** INFORMATION follows **

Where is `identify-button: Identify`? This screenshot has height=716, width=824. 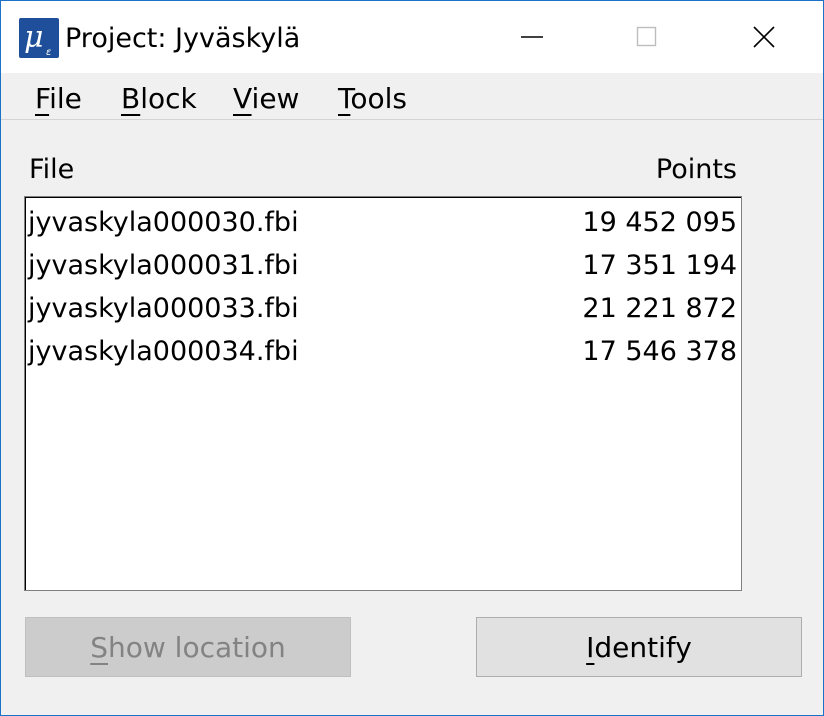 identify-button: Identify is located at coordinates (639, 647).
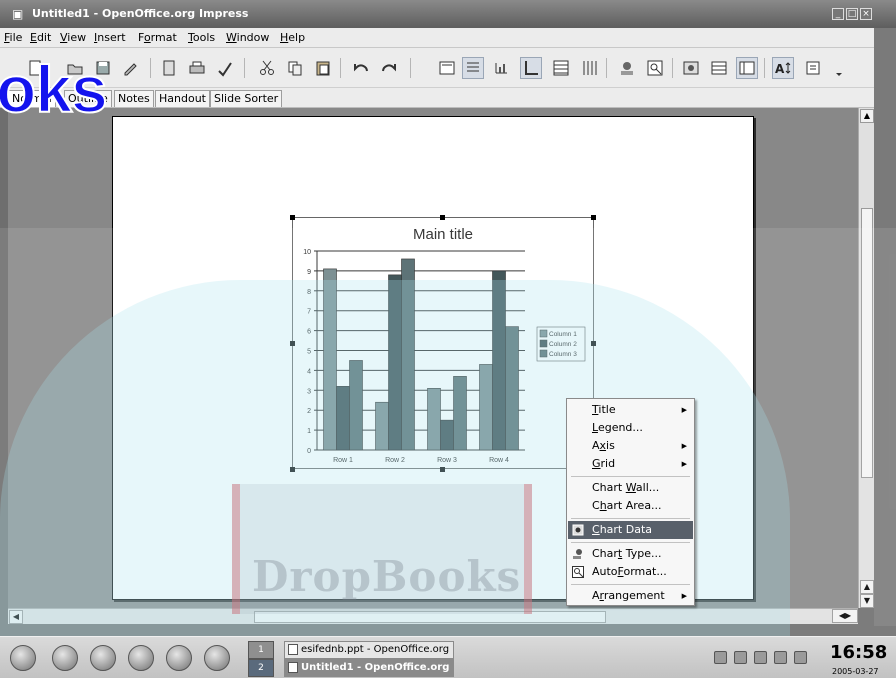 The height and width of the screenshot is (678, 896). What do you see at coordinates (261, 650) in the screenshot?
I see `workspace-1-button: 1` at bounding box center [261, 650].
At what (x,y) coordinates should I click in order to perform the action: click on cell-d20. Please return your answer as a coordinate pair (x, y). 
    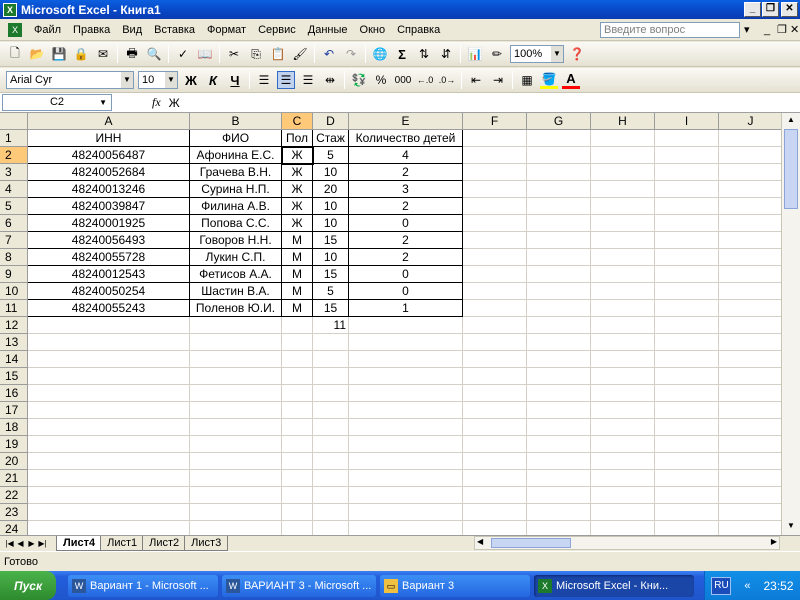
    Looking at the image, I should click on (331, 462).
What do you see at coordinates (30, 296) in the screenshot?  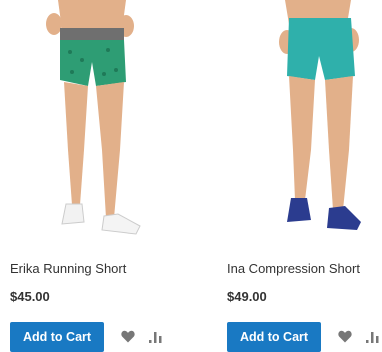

** End of INFORMATION **

Copy out the listing word for word, from the line that contains "At what (x,y)" through the end of the listing, both ends included, and leave the pictures out.

→ OUTPUT FOR THIS EXERCISE:
At what (x,y) coordinates should I click in order to perform the action: click on cell-d20. Please return your answer as a coordinate pair (x, y). 
    Looking at the image, I should click on (331, 462).
What do you see at coordinates (30, 296) in the screenshot?  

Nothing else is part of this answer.